Task details:
Copy each line of the records below that mentions the word "computer".

[Pixel coordinate grounding data]
►
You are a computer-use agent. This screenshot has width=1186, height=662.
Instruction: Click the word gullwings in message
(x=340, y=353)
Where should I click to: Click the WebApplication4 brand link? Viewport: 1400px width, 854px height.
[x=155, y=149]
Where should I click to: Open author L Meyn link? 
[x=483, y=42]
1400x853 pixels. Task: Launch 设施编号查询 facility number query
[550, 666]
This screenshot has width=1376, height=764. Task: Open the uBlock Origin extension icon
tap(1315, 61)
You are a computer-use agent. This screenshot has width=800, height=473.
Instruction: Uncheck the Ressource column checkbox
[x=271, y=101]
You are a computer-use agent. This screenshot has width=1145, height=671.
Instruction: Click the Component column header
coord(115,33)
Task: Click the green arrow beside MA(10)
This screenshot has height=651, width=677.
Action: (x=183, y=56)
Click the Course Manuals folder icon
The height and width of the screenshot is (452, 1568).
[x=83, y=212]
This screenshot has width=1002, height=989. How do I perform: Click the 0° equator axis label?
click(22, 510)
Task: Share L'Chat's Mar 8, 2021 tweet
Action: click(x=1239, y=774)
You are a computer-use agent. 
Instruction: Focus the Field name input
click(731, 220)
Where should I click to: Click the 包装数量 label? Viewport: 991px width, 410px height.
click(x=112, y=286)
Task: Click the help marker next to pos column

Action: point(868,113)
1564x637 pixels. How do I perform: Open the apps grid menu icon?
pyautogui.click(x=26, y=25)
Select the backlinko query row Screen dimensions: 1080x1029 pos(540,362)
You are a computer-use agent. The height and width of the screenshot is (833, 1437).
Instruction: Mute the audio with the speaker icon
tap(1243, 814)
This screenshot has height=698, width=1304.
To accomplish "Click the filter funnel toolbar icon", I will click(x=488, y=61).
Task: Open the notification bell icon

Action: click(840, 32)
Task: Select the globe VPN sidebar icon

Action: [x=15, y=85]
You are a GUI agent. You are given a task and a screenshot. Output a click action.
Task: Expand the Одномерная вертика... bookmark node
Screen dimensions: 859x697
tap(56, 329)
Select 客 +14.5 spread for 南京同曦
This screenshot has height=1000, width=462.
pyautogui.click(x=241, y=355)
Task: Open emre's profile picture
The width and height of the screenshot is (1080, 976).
◄
Response to this task:
You are a computer-use agent. This screenshot has width=1186, height=662.
You are a computer-use agent. This screenshot has width=800, height=473.
You are a computer-use agent. This screenshot has width=1145, height=671.
You are a computer-use agent. 
You are a computer-use agent. The height and width of the screenshot is (833, 1437).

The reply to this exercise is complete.